***** DOCUMENT SEGMENT *****
United States District Court, Eastern District of California
Apr 29, 2022
2:20-cv-02477-AWI-BAK (E.D. Cal. Apr. 29, 2022)

Opinion

2:20-cv-02477-AWI-BAK

04-29-2022

TERRI ENBORG, et al. Plaintiff, v. ETHICON, INC., et al., Defendants.


ORDER DENYING PLAINTIFF'S MOTION TO AMEND SCHEDULING ORDER TO ALLOW SUBSTITUTION OF SPECIFIC CAUSATION EXPERT

(DOC. NO. 172)

Plaintiff Terri Enborg brings a motion seeking to amend the scheduling order to permit her to substitute Dr. Bruce Rosenzweig for Dr. Donald Ostergard as her specific causation expert. Doc. No. 172. The motion has been fully briefed and was taken under submission following oral argument on April 25, 2022. Doc. No. 184. For the reasons set forth below, the motion will be denied.
*****
STATED PROBLEM 1 ▸
Revise the listing lines from the line with "Click the B&H" up to and including the line with "Action: click(x=57, y=485)" so that "Historical Data" becomes "Archive", with everything else unchanged. Return only those lines.
***** EXTRACTED ENTRIES *****
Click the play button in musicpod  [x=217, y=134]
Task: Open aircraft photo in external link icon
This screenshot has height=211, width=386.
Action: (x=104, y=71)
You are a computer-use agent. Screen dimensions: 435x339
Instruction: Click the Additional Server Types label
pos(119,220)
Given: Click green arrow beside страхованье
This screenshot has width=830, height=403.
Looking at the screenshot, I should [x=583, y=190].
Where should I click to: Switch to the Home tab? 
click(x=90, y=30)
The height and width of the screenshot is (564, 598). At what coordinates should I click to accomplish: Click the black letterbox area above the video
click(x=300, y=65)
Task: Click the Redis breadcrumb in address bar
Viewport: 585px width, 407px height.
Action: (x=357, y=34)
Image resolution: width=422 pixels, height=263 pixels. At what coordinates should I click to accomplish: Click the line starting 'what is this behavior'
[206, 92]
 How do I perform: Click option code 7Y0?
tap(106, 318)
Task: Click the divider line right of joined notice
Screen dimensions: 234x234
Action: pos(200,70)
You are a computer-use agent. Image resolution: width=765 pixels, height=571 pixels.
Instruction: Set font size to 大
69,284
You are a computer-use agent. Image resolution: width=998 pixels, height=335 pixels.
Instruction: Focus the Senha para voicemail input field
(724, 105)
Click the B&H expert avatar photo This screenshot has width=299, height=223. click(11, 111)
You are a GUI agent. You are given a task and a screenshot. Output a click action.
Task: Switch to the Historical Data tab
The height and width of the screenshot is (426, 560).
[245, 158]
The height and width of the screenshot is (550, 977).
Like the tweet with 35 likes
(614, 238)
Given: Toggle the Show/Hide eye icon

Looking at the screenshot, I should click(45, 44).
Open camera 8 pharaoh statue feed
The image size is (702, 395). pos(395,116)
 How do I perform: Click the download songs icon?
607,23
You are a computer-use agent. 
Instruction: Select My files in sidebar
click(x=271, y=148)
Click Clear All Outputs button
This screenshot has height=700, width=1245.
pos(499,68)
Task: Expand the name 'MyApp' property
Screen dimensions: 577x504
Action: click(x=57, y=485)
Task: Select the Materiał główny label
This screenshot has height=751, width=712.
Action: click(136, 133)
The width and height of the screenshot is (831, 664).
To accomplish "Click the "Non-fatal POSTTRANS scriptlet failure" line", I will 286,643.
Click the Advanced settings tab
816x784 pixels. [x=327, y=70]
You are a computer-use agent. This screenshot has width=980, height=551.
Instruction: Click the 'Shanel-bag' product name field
*****
STATED PROBLEM 2 ▸
Answer these about the court order:
(a) Which expert does the plaintiff want to bring in to replace Dr. Donald Ostergard?
(b) On what date was oral argument held on the motion?
(c) Which district court issued the order?

OUTPUT 1 ▸
Click the B&H expert avatar photo This screenshot has width=299, height=223. click(11, 111)
You are a GUI agent. You are given a task and a screenshot. Output a click action.
Task: Switch to the Archive tab
The height and width of the screenshot is (426, 560).
[245, 158]
The height and width of the screenshot is (550, 977).
Like the tweet with 35 likes
(614, 238)
Given: Toggle the Show/Hide eye icon

Looking at the screenshot, I should click(45, 44).
Open camera 8 pharaoh statue feed
The image size is (702, 395). pos(395,116)
 How do I perform: Click the download songs icon?
607,23
You are a computer-use agent. 
Instruction: Select My files in sidebar
click(x=271, y=148)
Click Clear All Outputs button
This screenshot has height=700, width=1245.
pos(499,68)
Task: Expand the name 'MyApp' property
Screen dimensions: 577x504
Action: click(x=57, y=485)

OUTPUT 2 ▸
(a) Dr. Bruce Rosenzweig
(b) April 25, 2022
(c) The United States District Court, Eastern District of California